(Saved data entries)
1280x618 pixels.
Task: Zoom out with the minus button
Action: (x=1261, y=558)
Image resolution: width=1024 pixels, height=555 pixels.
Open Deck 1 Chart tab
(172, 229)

...

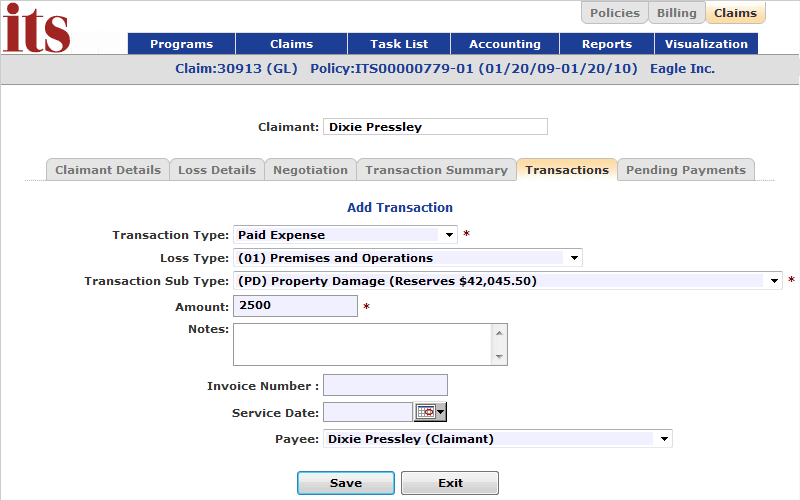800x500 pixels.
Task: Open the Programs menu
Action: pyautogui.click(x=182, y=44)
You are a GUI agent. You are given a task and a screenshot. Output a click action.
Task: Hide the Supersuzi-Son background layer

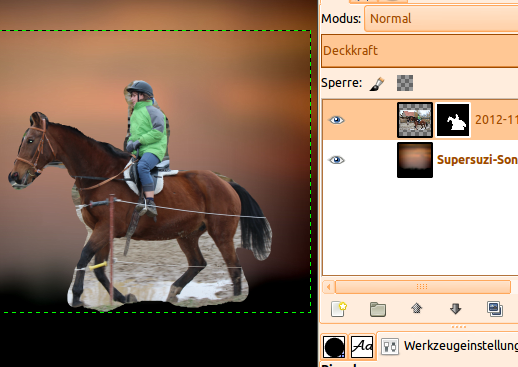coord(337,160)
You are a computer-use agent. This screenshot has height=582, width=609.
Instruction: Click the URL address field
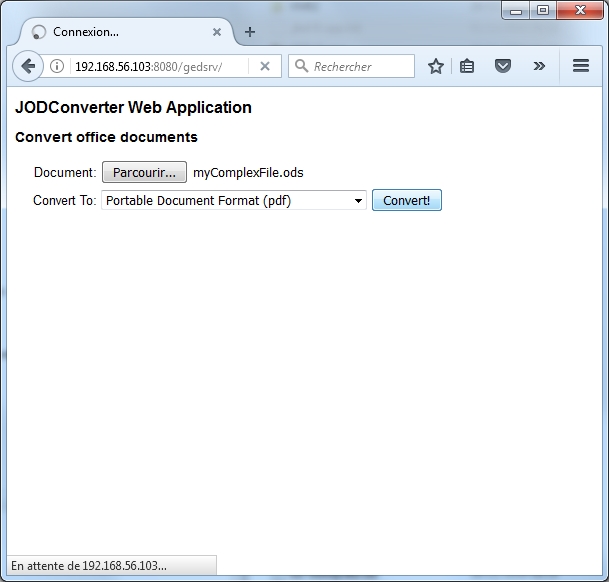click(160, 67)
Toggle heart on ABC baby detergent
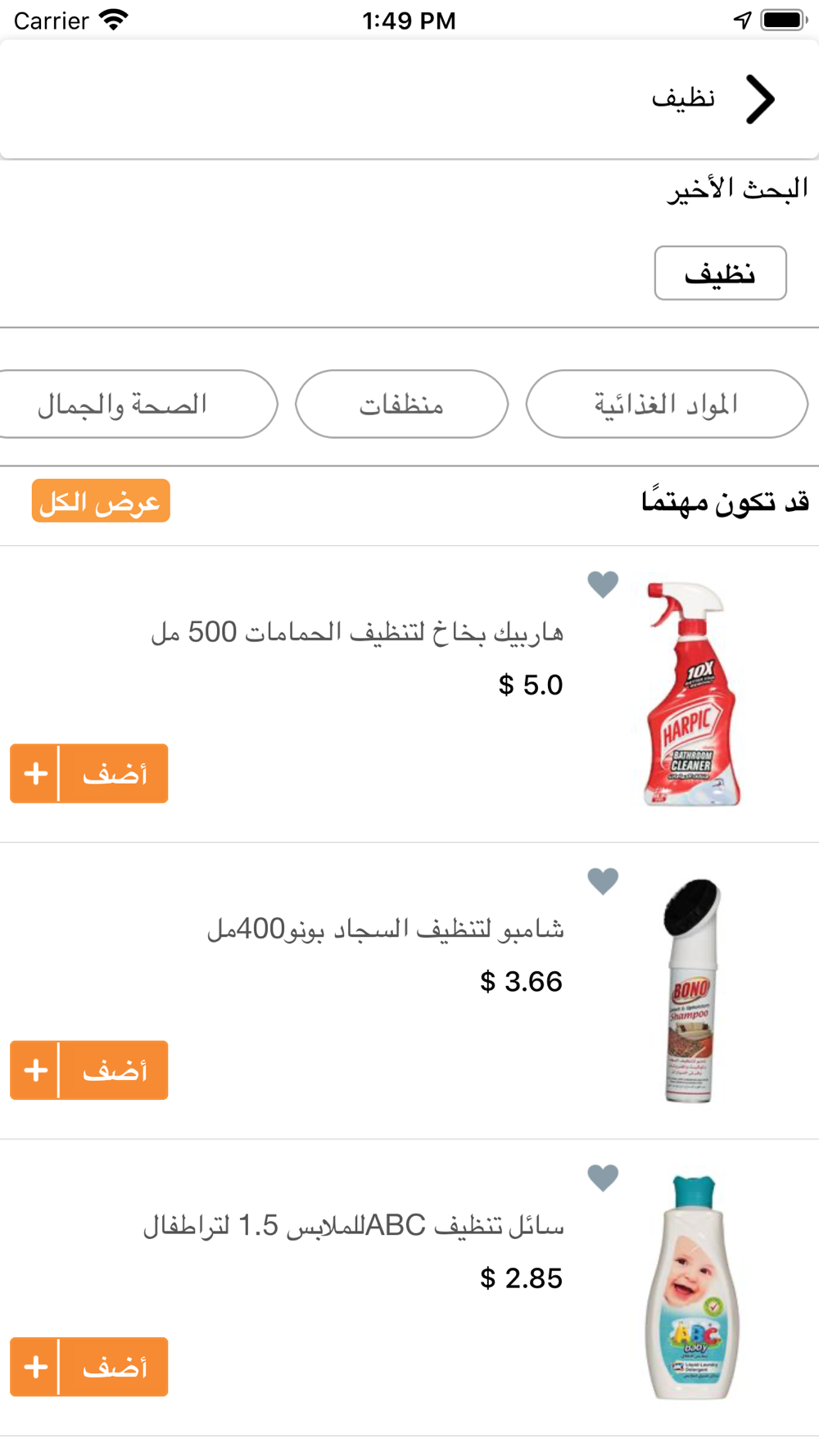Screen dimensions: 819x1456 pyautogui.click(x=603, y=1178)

| ABOUT THIS EXERCISE |
Return every line of the records in which the word "screenshot" is found.

| OUTPUT OF THE TASK |
You are a GUI agent. You are given a task and a screenshot. Output a click action.
You are a computer-use agent. This screenshot has height=582, width=609.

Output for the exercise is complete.